22 maggio 2017 | 18:08

Il 26 maggio sciopero dei giornalisti del Tg5 contro le voci di trasferimento delle redazioni da Roma a Milano. Il Cdr: lo spostamento un ridimensionamento. Rischio omologazione e appiattimento dell’offerta del gruppo

Il Cdr del Tg5 prende posizione contro le voci sempre più insistenti relative a un trasferimento delle redazioni romane a Milano e annuncia uno sciopero di 24 ore per il prossimo 26 maggio. Nel comunicato i giornalisti elencano i motivi del loro no a questa ipotesi, giudicata un ridimensionamento del ruolo assunto dalla testata nei suoi 25 anni di storia senza dimenticare  le ripercussioni che una scelta di questo tipo avrebbe anche sulla città di Roma che, scrivono, “rischia di trasformarsi in breve da viva capitale europea a museo a cielo aperto, sempre più agonizzante tra emergenze e abbandono”.
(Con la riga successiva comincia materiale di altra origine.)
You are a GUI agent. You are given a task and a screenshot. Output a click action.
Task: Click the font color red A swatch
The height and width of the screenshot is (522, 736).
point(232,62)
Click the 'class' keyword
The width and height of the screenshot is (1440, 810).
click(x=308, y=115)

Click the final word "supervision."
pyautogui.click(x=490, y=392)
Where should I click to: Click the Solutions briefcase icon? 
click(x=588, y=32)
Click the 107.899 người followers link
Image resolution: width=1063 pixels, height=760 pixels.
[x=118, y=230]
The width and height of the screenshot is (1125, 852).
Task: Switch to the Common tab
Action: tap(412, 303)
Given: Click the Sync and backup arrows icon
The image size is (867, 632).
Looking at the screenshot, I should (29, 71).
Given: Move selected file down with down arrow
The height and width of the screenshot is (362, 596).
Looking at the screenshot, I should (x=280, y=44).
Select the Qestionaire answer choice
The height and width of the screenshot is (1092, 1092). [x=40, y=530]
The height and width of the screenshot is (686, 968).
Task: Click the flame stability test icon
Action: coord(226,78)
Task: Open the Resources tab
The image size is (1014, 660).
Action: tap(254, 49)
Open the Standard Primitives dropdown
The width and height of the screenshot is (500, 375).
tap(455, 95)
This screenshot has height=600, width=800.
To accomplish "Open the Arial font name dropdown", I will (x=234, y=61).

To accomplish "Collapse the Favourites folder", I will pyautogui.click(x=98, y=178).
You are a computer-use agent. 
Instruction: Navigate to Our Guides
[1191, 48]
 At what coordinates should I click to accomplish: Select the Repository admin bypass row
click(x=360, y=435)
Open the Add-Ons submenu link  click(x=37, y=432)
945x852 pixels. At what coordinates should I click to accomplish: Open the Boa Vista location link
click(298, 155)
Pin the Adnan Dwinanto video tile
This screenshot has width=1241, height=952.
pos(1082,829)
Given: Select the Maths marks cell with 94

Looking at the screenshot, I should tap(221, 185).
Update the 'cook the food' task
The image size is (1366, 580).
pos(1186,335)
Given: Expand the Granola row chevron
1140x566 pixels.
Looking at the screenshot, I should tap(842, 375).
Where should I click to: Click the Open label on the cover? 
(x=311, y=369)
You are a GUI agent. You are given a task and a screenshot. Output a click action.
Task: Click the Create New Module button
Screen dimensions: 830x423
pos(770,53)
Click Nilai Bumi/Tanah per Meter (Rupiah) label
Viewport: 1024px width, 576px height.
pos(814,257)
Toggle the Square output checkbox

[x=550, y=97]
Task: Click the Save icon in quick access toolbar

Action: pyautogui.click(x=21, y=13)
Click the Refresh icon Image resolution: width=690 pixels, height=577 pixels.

Ecco il testo dei giornalisti della testa Mediaset:

Il Cdr del TG5 comunica quanto segue:
Davanti al silenzio dell’azienda seguito alla nostra lettera comunicato, in data 11 maggio, e dunque in assenza di chiarimenti adeguati sull’ipotesi del trasferimento del Tg5 da Roma a Milano Cologno Monzese, ipotesi sulla quale continuano a circolare pressanti voci e indiscrezioni di stampa, mai smentite con fermezza, ripetiamo il nostro NO al progetto perché comporterebbe:
- un ridimensionamento del ruolo del Tg5, da 25 anni testata di successo grazie alla sua autorevolezza, professionalità, autonomia, credibilità. Storia e futuro del Tg5 sono da difendere!
- il grave rischio di omologazione e appiattimento dell’offerta giornalistica di Mediaset, nella prospettiva finale di una redazione unica, che tradirebbe la necessaria ricchezza di voci e pluralismo da sempre motivo di vanto dell’Editore soprattutto in riferimento a quella che è da sempre la testata a più spiccata vocazione “ecumenica”.
- un ridimensionamento del ruolo di Mediaset nella Capitale d’Italia. Una scelta per noi incomprensibile essendo Mediaset un’azienda che lavora in regime di concessione pubblica e che ha costruito il proprio successo in questi anni con una forte presenza a Milano e a Roma.
- disagi per centinaia di dipendenti giornalisti impiegati tecnici e operai – costretti ad un trasferimento che per molti rischia di trasformarsi nella perdita del posto di lavoro.
- gravi contraccolpi economici per il vasto indotto che ruota attorno a Mediaset Roma.
- un pesante danno per l’economia del territorio, già provata da anni di crisi e aggravata della scelta di alcune imprese editoriali di abbandonare Roma e dalla profonde difficoltà che riguardano grandi aziende (Alitalia) e tante medie e piccole aziende nel settore dei servizi.
- un crescente depauperamento culturale della città, che rischia di trasformarsi in breve da viva capitale europea a museo a cielo aperto, sempre più agonizzante tra emergenze e abbandono.

Per tutte queste ragioni, invitiamo ancora una volta l’azienda a rinunciare al progetto e intendiamo, con un’azione forte e senza precedenti nella storia del Tg5, richiamare l’attenzione dell’opinione pubblica e delle istituzioni del Paese.

Il Cdr del Tg5 proclama un giornata di sciopero per il 26 maggio prossimo, la prima del pacchetto di tre giorni approvato dall’assemblea della redazione del Tg5.
L’astensione avrà durata di 24 ore e interesserà tutte le edizioni del telegiornale.
Previste tre finestre informative della durata di 5 minuti ciascuna alle 8:00, alle 13:00 e alle 20:00.